La première étape est de définir l’objectif commercial général, objectif stratégique  que le groupe d’acteurs aura à préciser et à traduire en programme de recherche: c’est la définition de l’innovation à réaliser qui est d’abord cruciale et non sa traduction en un produit ou service ; par exemple : c’est la conviction qu’il fallait remplacer le gaz par l’électricité comme source d’éclairage qui constitue l’innovation d’Edison et non la lampe électrique ; pareillement pour Apple, c’est la conviction qu’il fallait un microordinateur pas cher et facile d’emploi qui est l’innovation.

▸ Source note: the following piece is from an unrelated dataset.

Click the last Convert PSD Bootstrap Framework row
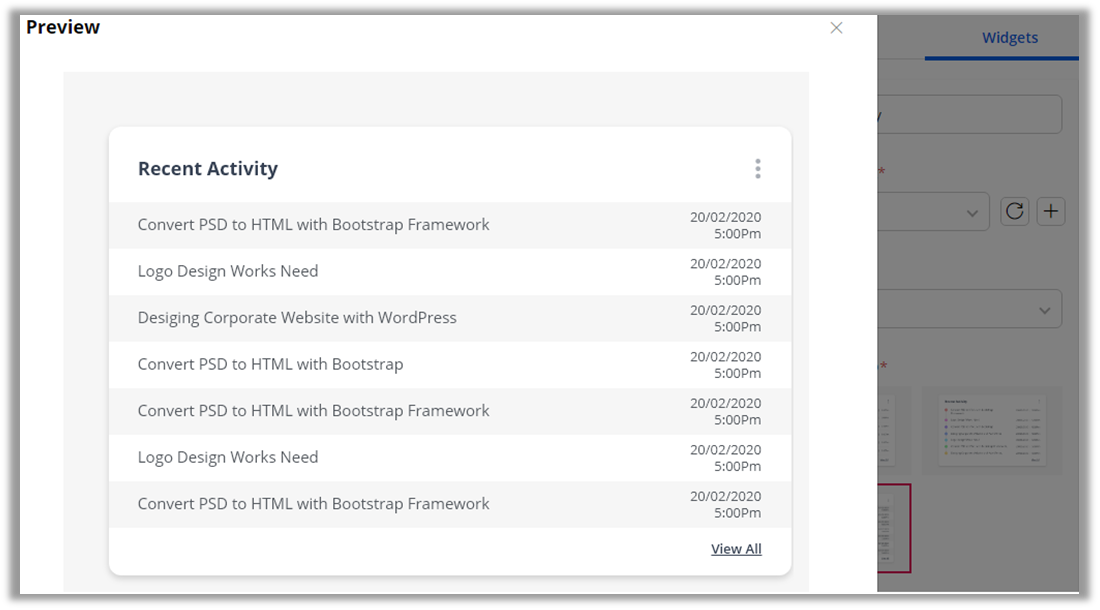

Cette définition de l’objectif et des moyens de l’atteindre va se transformer au gré des controverses entre acteurs et des tests techniques et commerciaux. La diversité des compétences, la liberté d’opinions et de recherche, les modes de résolutions des conflits et les  délais impartis sont les conditions nécessaires du succès même si elles ne sont pas suffisantes.

 

  1. Innover c’est intéresser et mobiliser des alliés.

Toute innovation est une ressource et une menace potentielles dans l’entreprise innovatrice comme dans son environnement. Dans l’un comme l’autre cas, les caractéristiques techniques de l’innovation vont répartir des groupes sociaux internes et externes (salariés, prospects, intermédiaires, fournisseurs, réparateurs, etc.) entre alliés, adversaires ou sceptiques.

Le succès du projet va dépendre des alliances et des intérêts que les choix techniques retenus vont permettre de mobiliser ; de l’activité de tous ceux qui seront décidés à le faire avancer ou échouer.

Le groupe de concepteurs doit d’abord obtenir l’adhésion de la direction de l’entreprise puis celles d’alliés intérieurs : les services techniques chargés de réaliser et d’adapter les prototypes, voire fabriquer la première série, les services commerciaux chargés de faire le lien avec les prospects, etc.

Les premiers alliés extérieurs sont les prospects pour qui les avantages de l’innovation présentent le plus de signification et de force.  On peut alors espérer que la direction de l’entreprise alliée ne se décourage pas devant les difficultés des premières expérimentations et mises en place et reste convaincue de l’intérêt à long terme de l’innovation; qu’elle incite ses collaborateurs à contribuer à la mise au point pratique de l’innovation et surtout à son insertion dans son organisation technique et sociale.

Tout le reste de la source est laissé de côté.